In an interview after his release on interim bail, Saibaba spoke of the widespread violence experienced by other inmates and his efforts to stop it by apprising prison authorities of Supreme Court directives. His efforts, he bemoaned, were only able to obtain temporary relief for the hapless inmates. In contrast with his activist espousal of the causes of others, he bore the treatment meted out to him with determination and fortitude. His resistance, assumed more passive forms, but continued. No individual should have to bear such a burden. And to prevent such a consequence it is necessary for disability rights activists to agitate before the courts and prison administration that the treatment meted out to Saibaba in prison was in breach of the Constitution and India’s international commitment to disability human rights. Such an assertion would cause both prison officials and the courts to engage with disability human rights, an exercise intrinsically valuable, even if no relief is won. Discourse on an entitlement needs to precede its realisation.

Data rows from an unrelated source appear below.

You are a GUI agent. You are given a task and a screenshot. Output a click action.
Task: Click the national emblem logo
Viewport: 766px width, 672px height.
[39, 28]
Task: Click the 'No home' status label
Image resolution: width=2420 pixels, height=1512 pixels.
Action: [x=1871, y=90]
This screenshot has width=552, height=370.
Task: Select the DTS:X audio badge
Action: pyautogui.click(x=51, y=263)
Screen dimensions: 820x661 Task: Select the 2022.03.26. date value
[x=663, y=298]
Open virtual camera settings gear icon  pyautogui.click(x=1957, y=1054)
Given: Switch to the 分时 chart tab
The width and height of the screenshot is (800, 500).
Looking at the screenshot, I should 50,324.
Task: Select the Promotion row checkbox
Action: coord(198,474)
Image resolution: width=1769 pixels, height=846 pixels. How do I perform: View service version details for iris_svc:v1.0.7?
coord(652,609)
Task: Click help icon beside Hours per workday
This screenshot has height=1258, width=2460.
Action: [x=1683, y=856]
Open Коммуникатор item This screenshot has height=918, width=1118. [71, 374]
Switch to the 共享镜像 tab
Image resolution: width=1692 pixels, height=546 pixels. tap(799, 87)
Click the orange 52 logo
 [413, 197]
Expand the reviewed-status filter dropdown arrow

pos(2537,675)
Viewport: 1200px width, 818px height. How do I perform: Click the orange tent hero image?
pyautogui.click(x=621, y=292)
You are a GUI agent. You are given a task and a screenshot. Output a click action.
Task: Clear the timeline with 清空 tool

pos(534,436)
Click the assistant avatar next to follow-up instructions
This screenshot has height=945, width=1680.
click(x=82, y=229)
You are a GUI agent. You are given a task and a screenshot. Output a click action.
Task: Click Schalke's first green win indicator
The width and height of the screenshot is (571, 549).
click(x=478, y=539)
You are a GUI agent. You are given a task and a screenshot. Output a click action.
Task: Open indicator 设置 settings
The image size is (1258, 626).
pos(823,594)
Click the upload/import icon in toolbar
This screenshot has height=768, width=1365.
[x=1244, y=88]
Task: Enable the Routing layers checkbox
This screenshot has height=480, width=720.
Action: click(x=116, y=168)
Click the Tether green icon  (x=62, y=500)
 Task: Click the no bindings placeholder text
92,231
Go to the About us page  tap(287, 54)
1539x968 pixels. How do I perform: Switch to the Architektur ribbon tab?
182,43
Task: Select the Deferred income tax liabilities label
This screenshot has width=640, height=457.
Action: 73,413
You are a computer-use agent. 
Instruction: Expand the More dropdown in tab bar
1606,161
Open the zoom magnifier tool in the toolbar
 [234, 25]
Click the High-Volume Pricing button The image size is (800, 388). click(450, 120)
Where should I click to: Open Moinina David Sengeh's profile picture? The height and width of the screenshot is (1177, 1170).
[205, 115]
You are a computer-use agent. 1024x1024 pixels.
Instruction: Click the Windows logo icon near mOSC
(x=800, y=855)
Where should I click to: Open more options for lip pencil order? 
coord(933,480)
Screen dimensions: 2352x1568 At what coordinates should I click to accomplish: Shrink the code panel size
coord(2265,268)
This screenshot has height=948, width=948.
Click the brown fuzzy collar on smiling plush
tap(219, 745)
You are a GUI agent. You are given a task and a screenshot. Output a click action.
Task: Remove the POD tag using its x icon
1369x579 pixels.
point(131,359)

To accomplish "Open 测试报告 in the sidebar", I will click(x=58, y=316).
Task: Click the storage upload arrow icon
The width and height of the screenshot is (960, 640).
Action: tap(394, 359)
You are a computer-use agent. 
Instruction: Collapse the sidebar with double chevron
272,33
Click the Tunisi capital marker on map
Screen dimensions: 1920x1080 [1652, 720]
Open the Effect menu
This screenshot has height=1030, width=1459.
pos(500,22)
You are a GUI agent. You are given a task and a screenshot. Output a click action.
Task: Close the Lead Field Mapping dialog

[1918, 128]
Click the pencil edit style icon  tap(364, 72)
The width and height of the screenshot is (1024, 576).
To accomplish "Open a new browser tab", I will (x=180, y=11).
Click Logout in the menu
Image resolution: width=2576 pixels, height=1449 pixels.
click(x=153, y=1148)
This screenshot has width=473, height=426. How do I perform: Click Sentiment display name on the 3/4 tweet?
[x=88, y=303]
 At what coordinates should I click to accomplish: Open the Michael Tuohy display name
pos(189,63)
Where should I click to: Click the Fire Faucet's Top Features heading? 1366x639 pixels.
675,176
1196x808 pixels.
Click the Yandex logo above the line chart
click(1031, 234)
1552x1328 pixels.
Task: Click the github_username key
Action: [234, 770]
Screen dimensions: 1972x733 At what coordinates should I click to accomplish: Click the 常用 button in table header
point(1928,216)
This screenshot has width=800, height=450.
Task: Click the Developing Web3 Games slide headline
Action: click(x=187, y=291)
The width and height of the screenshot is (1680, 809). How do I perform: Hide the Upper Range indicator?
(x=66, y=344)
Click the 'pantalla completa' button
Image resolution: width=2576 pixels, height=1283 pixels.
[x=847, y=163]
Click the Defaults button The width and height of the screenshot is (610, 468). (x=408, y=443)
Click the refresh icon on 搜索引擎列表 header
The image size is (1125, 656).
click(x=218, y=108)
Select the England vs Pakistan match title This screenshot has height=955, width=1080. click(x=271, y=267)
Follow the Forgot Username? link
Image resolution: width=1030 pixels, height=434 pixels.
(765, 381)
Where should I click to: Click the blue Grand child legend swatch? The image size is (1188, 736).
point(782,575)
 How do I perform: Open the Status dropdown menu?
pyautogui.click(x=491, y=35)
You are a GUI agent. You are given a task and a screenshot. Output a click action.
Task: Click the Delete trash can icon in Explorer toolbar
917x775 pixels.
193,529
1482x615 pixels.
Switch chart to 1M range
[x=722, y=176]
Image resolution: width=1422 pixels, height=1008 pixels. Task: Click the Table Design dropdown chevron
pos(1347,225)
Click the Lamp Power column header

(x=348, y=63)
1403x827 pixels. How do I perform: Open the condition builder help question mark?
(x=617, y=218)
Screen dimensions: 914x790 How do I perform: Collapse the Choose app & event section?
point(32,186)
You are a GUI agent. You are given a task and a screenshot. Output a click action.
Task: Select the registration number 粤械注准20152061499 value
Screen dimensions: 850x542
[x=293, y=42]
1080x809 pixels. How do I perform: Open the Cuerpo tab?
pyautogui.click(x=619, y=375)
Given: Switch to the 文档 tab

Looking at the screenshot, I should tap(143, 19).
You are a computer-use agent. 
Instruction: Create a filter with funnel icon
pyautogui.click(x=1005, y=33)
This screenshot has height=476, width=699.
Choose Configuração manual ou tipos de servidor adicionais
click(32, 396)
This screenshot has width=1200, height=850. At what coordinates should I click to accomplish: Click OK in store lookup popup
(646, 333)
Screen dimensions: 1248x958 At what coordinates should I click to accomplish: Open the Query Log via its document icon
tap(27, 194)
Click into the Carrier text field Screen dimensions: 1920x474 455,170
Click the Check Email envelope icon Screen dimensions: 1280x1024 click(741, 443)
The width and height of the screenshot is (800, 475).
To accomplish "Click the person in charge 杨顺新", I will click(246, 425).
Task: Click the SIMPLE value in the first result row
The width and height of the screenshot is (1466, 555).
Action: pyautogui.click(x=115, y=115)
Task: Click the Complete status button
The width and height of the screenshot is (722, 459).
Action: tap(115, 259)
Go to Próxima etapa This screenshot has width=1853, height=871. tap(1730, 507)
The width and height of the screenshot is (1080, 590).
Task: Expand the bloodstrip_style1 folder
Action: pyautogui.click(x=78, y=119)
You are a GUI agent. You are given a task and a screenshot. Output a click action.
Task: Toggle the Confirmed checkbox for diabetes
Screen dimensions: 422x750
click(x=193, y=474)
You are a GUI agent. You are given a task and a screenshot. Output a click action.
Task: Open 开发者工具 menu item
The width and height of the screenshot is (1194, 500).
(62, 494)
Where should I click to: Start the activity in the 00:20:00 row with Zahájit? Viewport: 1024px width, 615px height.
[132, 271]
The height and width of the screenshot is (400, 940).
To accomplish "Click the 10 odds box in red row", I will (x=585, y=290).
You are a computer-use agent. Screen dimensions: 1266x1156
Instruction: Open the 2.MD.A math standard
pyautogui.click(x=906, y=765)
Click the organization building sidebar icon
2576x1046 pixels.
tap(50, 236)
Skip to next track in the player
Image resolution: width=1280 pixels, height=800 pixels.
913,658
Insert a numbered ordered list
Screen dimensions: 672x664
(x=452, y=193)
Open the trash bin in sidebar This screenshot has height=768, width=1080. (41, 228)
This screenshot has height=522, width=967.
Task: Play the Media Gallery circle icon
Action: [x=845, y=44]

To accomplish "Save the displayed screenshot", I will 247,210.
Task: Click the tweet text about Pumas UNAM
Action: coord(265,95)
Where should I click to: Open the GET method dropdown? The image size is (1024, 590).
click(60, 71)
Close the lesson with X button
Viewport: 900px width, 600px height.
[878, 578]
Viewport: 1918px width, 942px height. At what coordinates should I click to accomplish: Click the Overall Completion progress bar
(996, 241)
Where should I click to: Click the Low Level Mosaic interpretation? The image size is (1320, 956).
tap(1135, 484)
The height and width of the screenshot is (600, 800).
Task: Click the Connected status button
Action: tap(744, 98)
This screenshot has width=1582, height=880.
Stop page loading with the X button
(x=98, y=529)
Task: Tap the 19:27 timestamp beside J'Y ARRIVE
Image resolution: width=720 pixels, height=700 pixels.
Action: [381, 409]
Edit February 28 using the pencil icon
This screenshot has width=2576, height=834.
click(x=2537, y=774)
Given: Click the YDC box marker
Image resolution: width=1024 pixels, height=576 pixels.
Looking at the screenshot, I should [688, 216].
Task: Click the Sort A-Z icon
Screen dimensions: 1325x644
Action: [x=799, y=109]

If the advocacy causes any accessibility features to be incorporated in prisons, all future prison inmates with disabilities will benefit from the change. Disability human rights, more than any other kind of human rights, can be a useful vehicle to accept difference and diversity. Saibaba is a human rights advocate with multiple causes. He has espoused those causes with his heart soul, and despite his body. It is imperative for the rest of us to speak for the entitlements of his body. Such advocacy is needed to ensure that when authorities detain persons with disabilities, they cannot use the particular needs of the specific body as an instrument of torture. The accessibility of the court and prison system is needed for all persons with disabilities. Hopefully, once the humanising of the prison system begins with one of its most vulnerable populations, the benefits of the approach may spillover to other inmates. The Supreme Court has spoken of prisoners’ rights as an integral part of the right to life. For prisoners with disabilities, as Saibaba’s experience has most poignantly shown, it is a matter of pure survival. Survival has to be ensured for life to flourish.

Amita Dhanda is a professor of law and heads the Centre for Disability Studies at NALSAR University of Law in Hyderabad.